The future of our nation’s schools and early childhood education services should be at the centre of the election campaign. Unfortunately, the limited references to education in policy debates rarely rose above teacher bashing and empty culture war sloganeering.

Dedicated education professionals striving to deliver a high-quality education for their students condemned the divisive and ill-informed comments made by the leader of the opposition Peter Dutton earlier in the election campaign. Rather than learn from his mistake, Mr Dutton instead chose to double down on his attacks on teachers and school leaders.

IEU members and their school communities deserved much better this election.

The federal LNP opposition failed to engage with the core issues impacting the education system and teaching and learning in the classroom. The coalition instead resorted to glib media soundbites and Trump-like hyperbole to attack teacher autonomy and professional judgement

Thankfully not all political candidates succumbed to such cheap politics.

The federal Labor government is to be commended for delivering 100% funding for all public schools while also ensuring long-term funding certainty for the non-government school sector.

Historic improvements to early childhood education will also provide higher wages, more accessible education and a renewed focus on the not-for-profit community sector. The federal opposition has either rejected or refused to confirm support for these vital ECEC reforms.

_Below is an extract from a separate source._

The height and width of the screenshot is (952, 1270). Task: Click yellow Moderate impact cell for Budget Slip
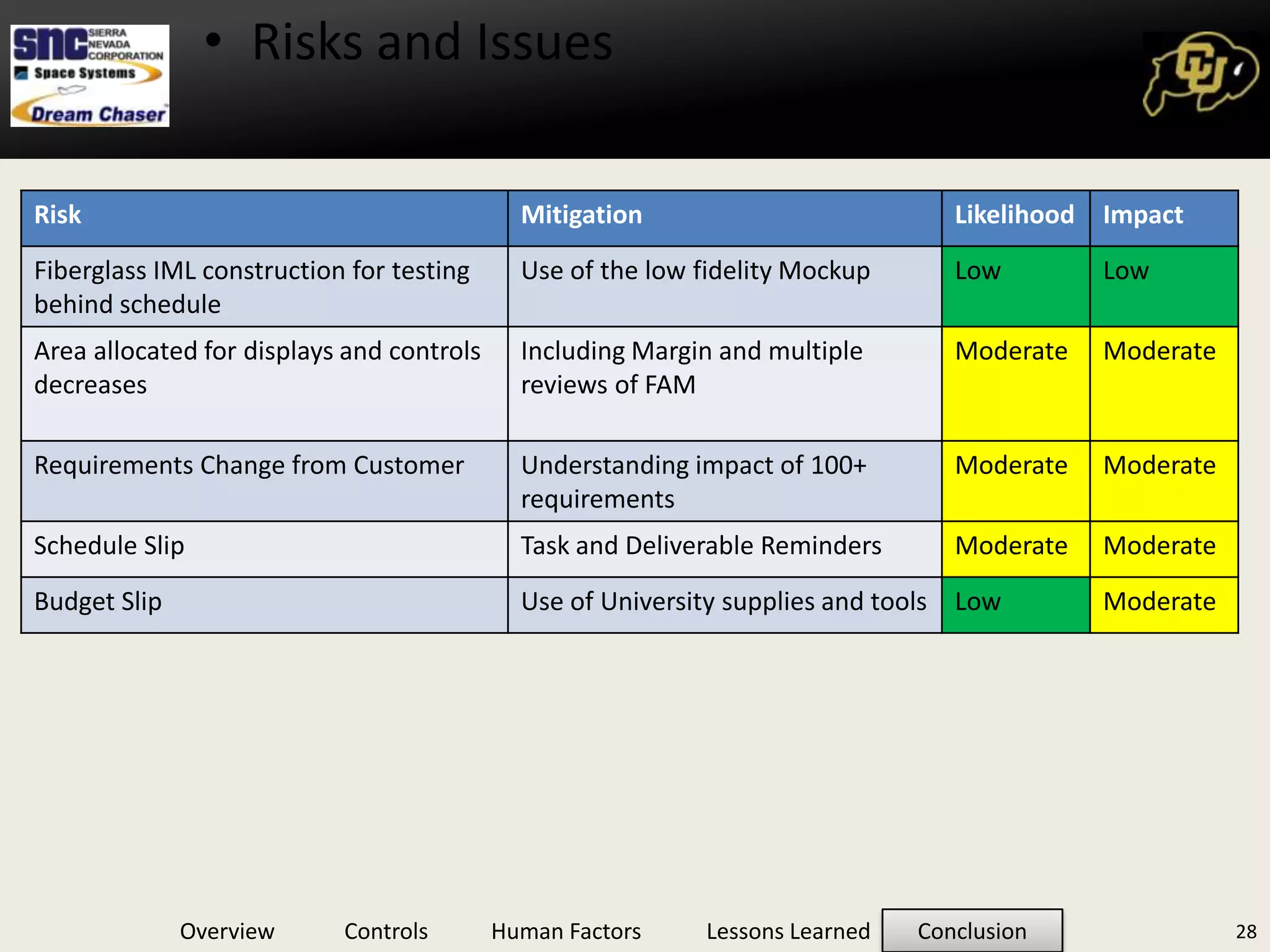1163,604
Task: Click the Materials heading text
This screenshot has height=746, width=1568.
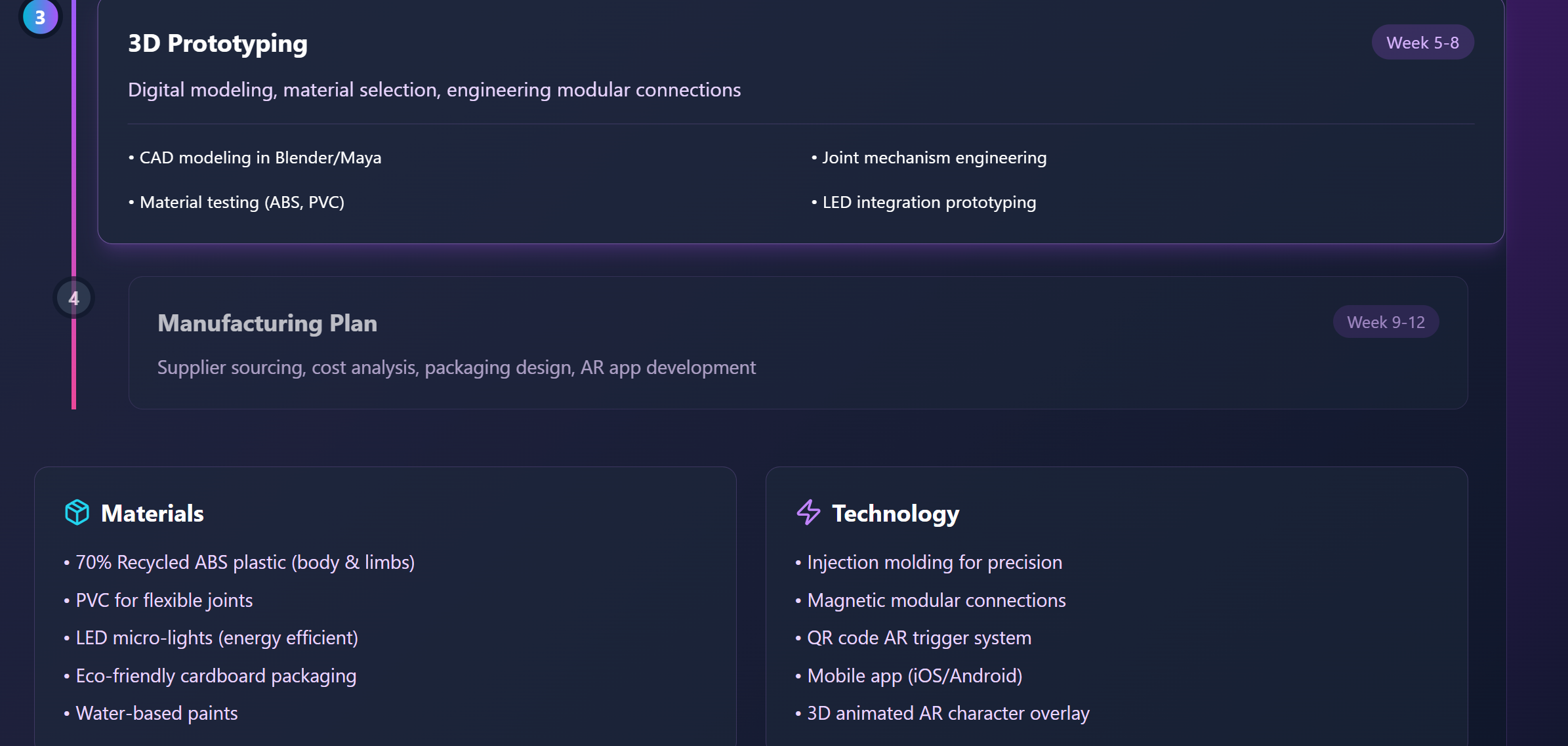Action: [152, 513]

While teacher recruitment and retention remains a major challenge, the federal Labor government’s cuts to HECS debts combined with the introduction of paid teacher practicums are important steps to building a sustainable teacher workforce for future generations.

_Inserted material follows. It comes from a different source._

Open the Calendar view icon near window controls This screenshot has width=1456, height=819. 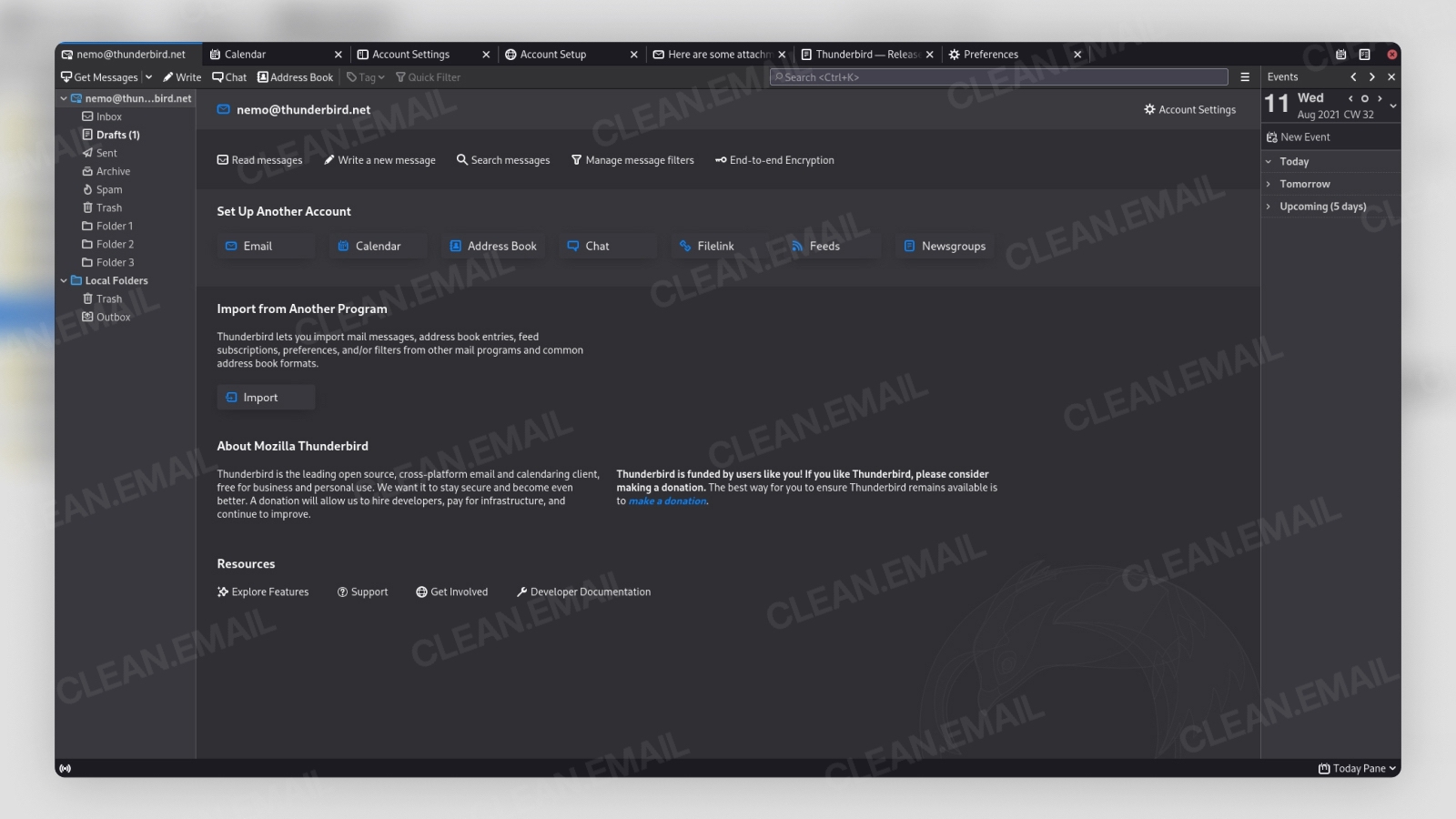click(1340, 54)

IEU members have been major beneficiaries of three years of reforms to restore fairness to workplace laws and collective bargaining rights. The significance of new right to disconnect laws cannot be overstated in terms of the positive impact on quality education as teachers can better safeguard their professional and personal time and reduce the risk of career burnout.

Teachers, school leaders and education professionals should not be political punching bags.

All political candidates should be engaging with the profession to jointly develop a plan on how to attract, support and retain our next generation of teachers. Anything less is failing our students and failing our nation’s future.


IEU – represents 75,000 teachers, principals and support staff in faith based, community & independent schools, pre-schools, kindergartens and early childhood education centres and post-secondary centres across Australia.